- Your task: Transcribe only the lines of the listing below from the one holding "Click the blue pg1419 legend color swatch" through the one holding "Screen dimensions: 1456x819", inclusive, without any change.

[[ Extracted records, beginning ]]

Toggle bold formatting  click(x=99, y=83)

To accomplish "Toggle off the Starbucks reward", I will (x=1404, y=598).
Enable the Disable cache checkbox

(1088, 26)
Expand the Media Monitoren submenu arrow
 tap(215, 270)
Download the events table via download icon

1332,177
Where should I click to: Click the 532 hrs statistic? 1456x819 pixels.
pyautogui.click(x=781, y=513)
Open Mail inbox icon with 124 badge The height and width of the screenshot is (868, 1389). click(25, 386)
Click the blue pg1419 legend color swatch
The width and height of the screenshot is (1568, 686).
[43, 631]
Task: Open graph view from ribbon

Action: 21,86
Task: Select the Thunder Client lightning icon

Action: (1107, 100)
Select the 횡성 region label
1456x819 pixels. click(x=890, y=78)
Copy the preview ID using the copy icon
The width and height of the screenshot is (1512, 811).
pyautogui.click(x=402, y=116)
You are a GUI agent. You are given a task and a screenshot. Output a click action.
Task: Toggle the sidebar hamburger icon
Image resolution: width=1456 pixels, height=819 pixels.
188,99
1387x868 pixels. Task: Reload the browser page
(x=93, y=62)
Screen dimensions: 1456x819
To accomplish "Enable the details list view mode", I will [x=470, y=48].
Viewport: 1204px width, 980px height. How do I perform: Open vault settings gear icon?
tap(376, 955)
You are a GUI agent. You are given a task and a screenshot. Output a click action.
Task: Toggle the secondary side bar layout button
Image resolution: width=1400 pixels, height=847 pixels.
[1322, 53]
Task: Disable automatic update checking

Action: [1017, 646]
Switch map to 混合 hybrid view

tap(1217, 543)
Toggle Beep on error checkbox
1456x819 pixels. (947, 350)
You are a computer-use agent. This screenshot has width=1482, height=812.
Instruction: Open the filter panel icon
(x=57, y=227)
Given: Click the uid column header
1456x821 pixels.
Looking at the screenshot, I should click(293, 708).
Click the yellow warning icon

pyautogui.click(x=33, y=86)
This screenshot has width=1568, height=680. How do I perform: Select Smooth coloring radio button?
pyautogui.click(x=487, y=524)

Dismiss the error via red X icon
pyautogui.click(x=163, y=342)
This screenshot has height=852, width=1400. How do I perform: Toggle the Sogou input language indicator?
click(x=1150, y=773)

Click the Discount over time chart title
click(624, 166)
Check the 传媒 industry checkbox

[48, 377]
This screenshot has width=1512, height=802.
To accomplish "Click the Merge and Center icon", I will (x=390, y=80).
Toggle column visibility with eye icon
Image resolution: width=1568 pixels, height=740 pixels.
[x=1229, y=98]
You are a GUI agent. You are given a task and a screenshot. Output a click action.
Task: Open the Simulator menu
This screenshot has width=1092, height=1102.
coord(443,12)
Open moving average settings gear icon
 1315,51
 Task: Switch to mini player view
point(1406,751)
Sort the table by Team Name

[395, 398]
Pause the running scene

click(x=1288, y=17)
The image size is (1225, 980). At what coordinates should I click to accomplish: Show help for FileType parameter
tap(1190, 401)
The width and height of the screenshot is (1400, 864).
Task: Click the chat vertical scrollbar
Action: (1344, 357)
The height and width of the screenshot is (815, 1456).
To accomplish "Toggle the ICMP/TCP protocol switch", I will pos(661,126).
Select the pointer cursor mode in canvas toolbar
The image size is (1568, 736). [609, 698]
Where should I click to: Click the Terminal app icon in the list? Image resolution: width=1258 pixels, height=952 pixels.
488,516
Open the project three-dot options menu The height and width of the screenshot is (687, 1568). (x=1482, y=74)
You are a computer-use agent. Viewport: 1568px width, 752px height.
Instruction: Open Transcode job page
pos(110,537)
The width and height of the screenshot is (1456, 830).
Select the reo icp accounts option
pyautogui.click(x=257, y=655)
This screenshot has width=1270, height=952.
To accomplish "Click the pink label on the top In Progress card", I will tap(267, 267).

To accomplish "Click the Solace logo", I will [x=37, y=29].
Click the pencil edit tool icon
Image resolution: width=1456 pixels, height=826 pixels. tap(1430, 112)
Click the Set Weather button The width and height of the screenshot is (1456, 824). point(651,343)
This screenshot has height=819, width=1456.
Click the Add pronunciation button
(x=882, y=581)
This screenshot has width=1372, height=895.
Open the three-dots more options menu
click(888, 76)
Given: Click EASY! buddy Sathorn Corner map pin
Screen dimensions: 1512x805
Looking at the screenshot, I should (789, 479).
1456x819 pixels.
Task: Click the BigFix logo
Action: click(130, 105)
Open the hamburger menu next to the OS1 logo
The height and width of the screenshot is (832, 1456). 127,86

[[ Extracted records, end ]]

- Completed task:
Click the blue pg1419 legend color swatch
The width and height of the screenshot is (1568, 686).
[43, 631]
Task: Open graph view from ribbon

Action: 21,86
Task: Select the Thunder Client lightning icon

Action: (1107, 100)
Select the 횡성 region label
1456x819 pixels. click(x=890, y=78)
Copy the preview ID using the copy icon
The width and height of the screenshot is (1512, 811).
pyautogui.click(x=402, y=116)
You are a GUI agent. You are given a task and a screenshot. Output a click action.
Task: Toggle the sidebar hamburger icon
Image resolution: width=1456 pixels, height=819 pixels.
188,99
1387x868 pixels. Task: Reload the browser page
(x=93, y=62)
Screen dimensions: 1456x819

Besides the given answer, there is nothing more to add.